Engineers at Nieka Systems in Canada design x-ray equipment that determines the compositional makeup of ore and cement samples. They also design and manufacture the equipment needed to mix and dissolve samples in molten borate at temperatures over 1,000°C to make the material samples compatible with the analysis process.
The materials and borate are mixed and heated in platinum crucibles which are suspended by thin metal clips. Nieka System’s founder, Louis Croisetière, wanted to redesign the clips using DFMA principles to lower costs.
There were several goals for the clip’s redesign. The new clip would need to:
- Hold the crucible in place throughout the mixing and pouring operations.
- Minimize heat transfer from the crucible to the rest of the machine.
- Keep its strength and durability despite high temperatures.
- Have lower manufacturing costs.
- Make lead times shorter and more predictable.
Deciding the clips’ material was relatively simple. The high temperatures and rapid temperature changes made the nickel-based superalloy Inconel 625 a natural fit. Choosing that exotic metal introduced several manufacturing complications.
At first, Nieka wanted to use CNC machining to prototype and manufacturing the clips. The company designed a clip that met the mechanical requirements and had a slot in each of the clip’s legs to minimize heat transfer. A design evaluation concluded this would be difficult to manufacture using CNC machining and lead to steep costs, long lead times and machine shops declining to take on the job.
CNC machining also meant the clip had to be cut from a much larger volume of Inconel 625 stock, so much of it was lost to waste. Inconel 625 also can quickly wear down slotting tools required to cut the overhangs that hold the crucible. Keeping the clip in position while it was machined was also a challenge: It took several set-ups, and the clip tended to bend under the forces from the vice holding it.
To lower the cost for complex parts made in low-volume production, Nieka turned to direct metal laser sintering (DMLS) and an outside vendor. Although the original CNC clip design was already DMLS-compatible, there were other complications. The clip was 3D printed upright to simplify removing it from the build platform. In this upright orientation, support structures were needed to anchor the part during fabrication. Although an outside DMLS vendor agreed to remove these structures, it added lead time and occasionally left rough surfaces that required post-processing.
More significantly, Nieka did not have enough orders to fill an entire build platform. To keep costs down, the vendor delayed making the clips until it had enough orders to run a full build. This led to inconsistent and unpredictable lead times varying from 14 to 40 days, which hindered R&D and production planning. These supply chain constraints led Nieka to seek an in-house metal AM technology, leading to a new design for the crucible clip.
A Flexible Manufacturing Solution
Nieka needed a more flexible manufacturing method that could be done in-house. The company eventually chose metal fused filament fabrication (FFF) on a Metal X printer from Markforged. Of course, this also called for a redesign of the clip, as the FFF process involves 3D printing using a polymer and wax filament which contains metal powder, then removing the wax and polymer and sintering the metal powder into a metal clip.

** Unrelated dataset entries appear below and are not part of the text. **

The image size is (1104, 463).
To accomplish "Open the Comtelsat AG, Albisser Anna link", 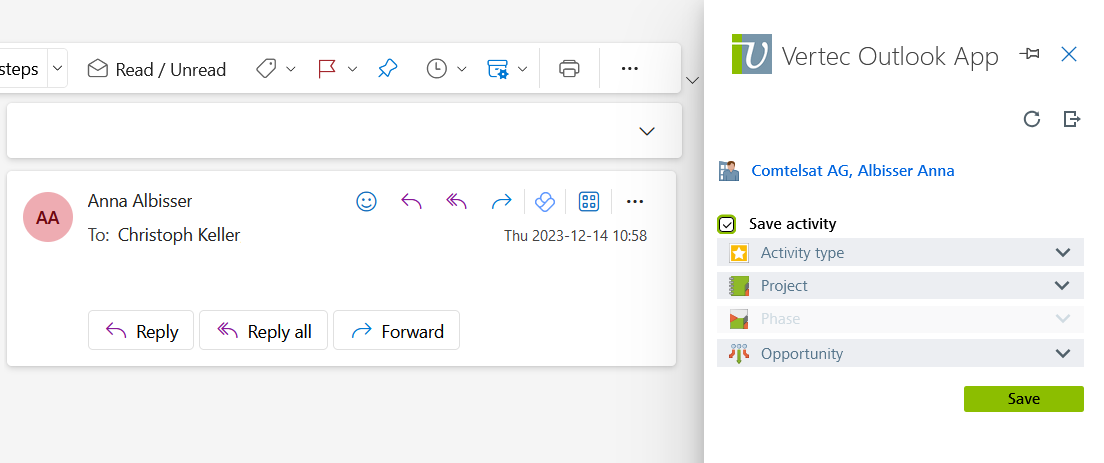I will point(853,170).
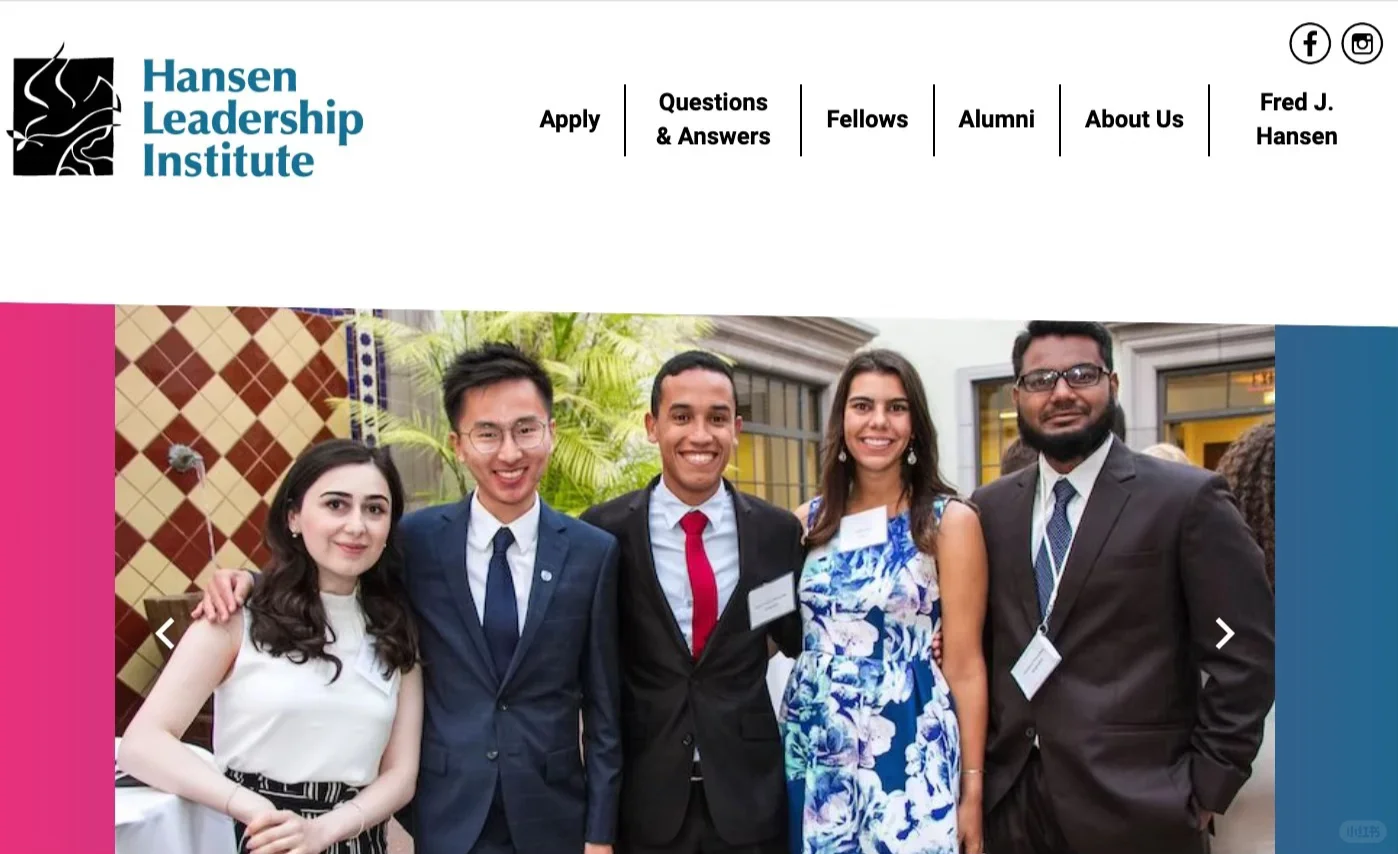Open the Fellows navigation item
This screenshot has width=1398, height=854.
(867, 119)
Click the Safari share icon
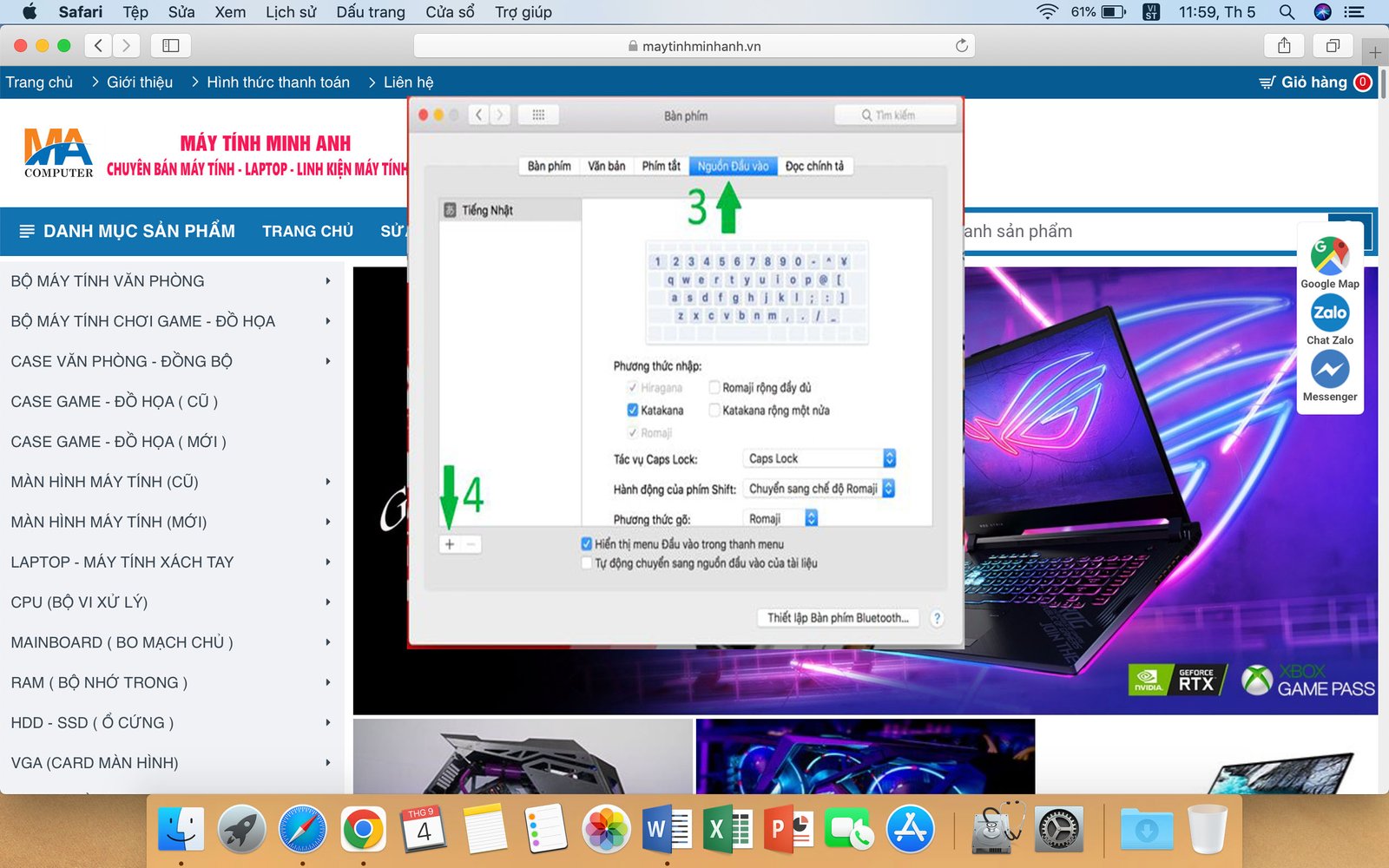The image size is (1389, 868). pos(1284,46)
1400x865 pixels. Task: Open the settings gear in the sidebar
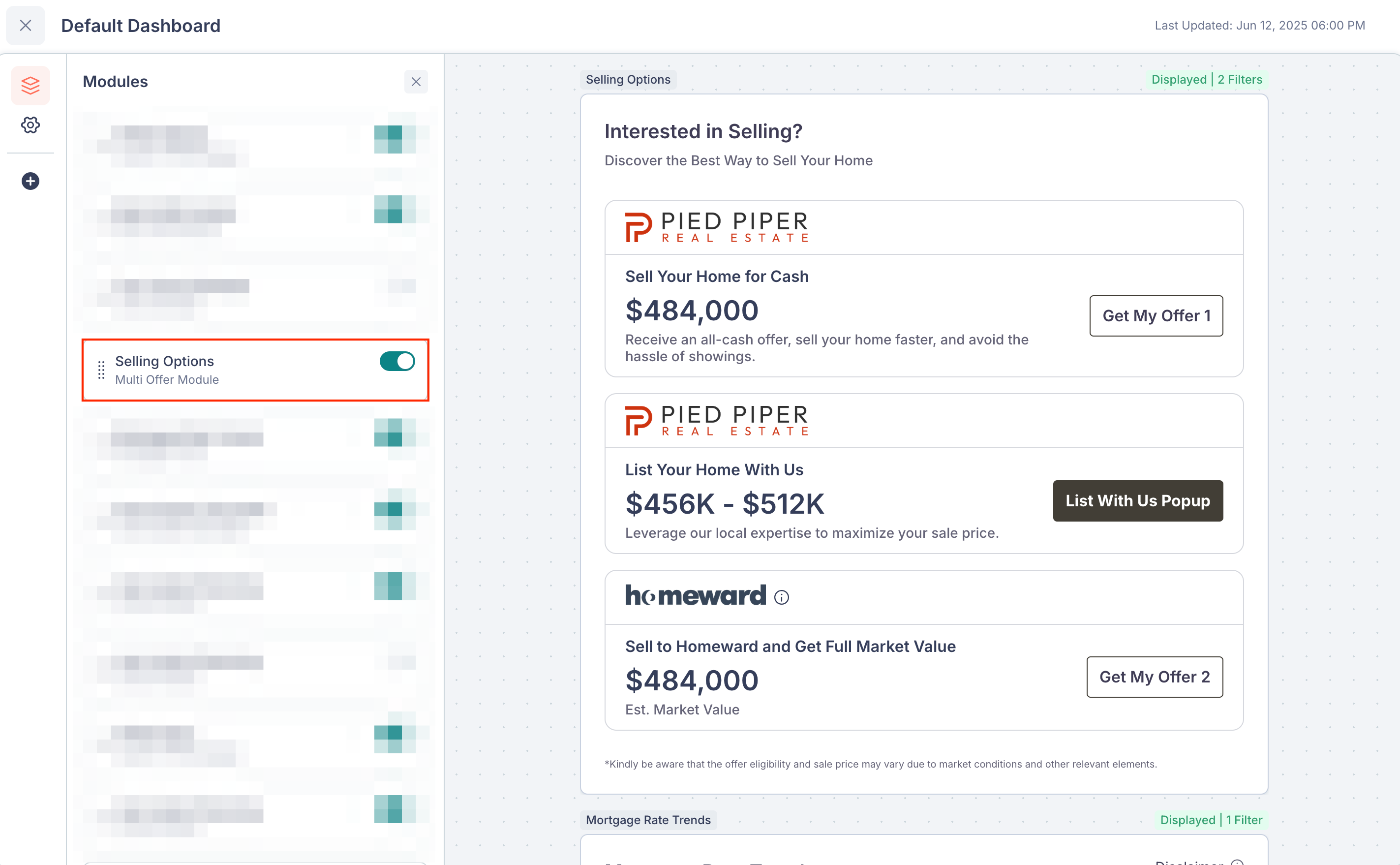pos(30,124)
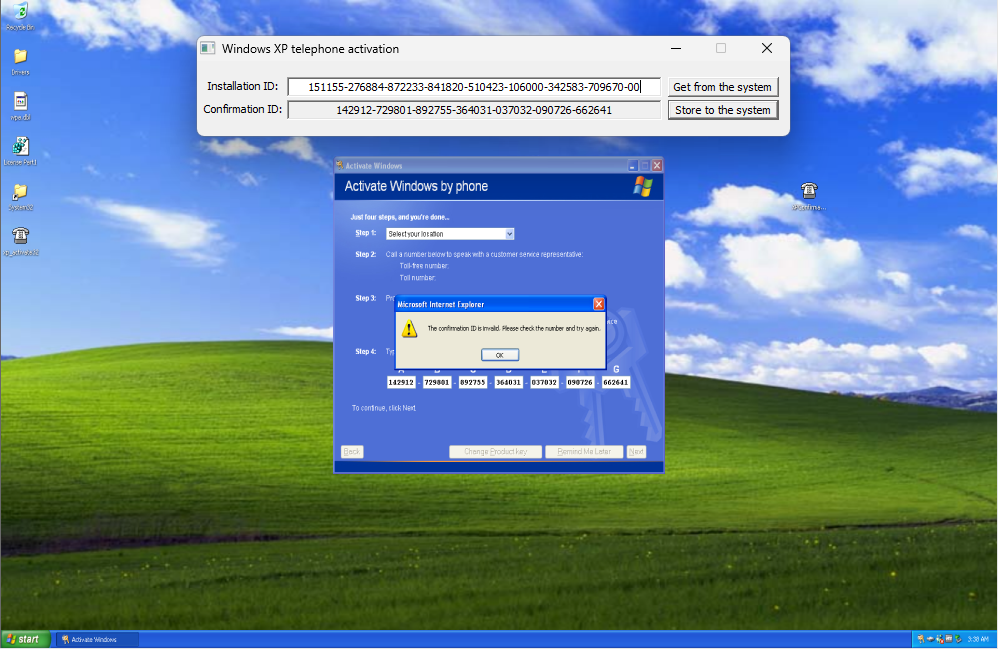This screenshot has height=649, width=998.
Task: Open the License Part1 desktop shortcut
Action: click(20, 148)
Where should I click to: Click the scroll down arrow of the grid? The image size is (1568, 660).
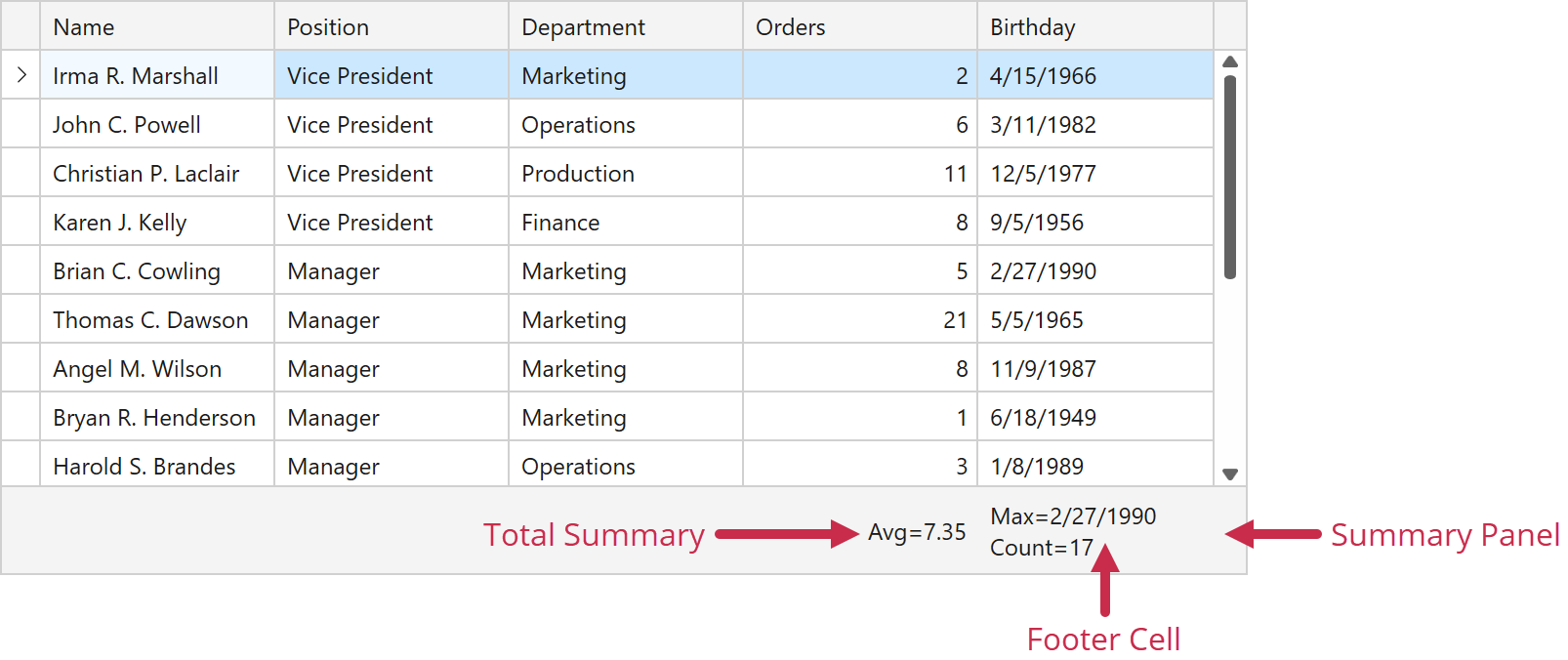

FFF let Nieka engineers create complex clip geometries to meet their design goals. They also used Eiger slicing software from Markforged to create a hollow triangular infill in the clip’s CAD model. This eliminated the need for the cooling slot and meant that less heat-transmitting Inconel was needed to make each clip. The new design prevented much of the heat from escaping the crucible, and the new leg was stiffer than the DMLS version.
Eiger slicing also creates a “raft” underneath printed parts to improve geometric stability during sintering. This normally has minimal impact on process costs, but the crucible clips are so small that printing the raft doubled the print time and material cost. Nieka’s engineers chose to forgo the raft, doubling daily production capacity but also causing the legs of the clip to go slightly out-of-parallel during sintering. This was a classic engineering trade-off—a small reduction in dimensional accuracy increased production capability.
Fortunately, the resulting problem of legs that were out of parallel also had a simple fix. The clip’s legs always bent outwards by a repeatable angle during sintering, so they were redesigned to angle inwards by the same amount and they would be straight and parallel after sintering.
Subtle modifications created efficiency improvements in processing FFF parts after sintering. A small chamfer added to the lip that retains the crucible flange reduced the amount of support material used in that region. This created a bigger gap between the support material and the part and made it easier to remove any remaining support material.
Redesigning the crucible clip for the Markforged FFF printer lets Nieka Systems consistently deliver lead times and cost savings at least an order of magnitude better than CNC machining or DMLS could, while improving the clip’s performance.
It also has changed the way the Nieka designs its products. “Some of our new designs are based on the fact we can print parts, so it’s changed the way we work,” says Croisetière. “It’s reduced our assembly time and we have none of the design limitations of traditional methods.”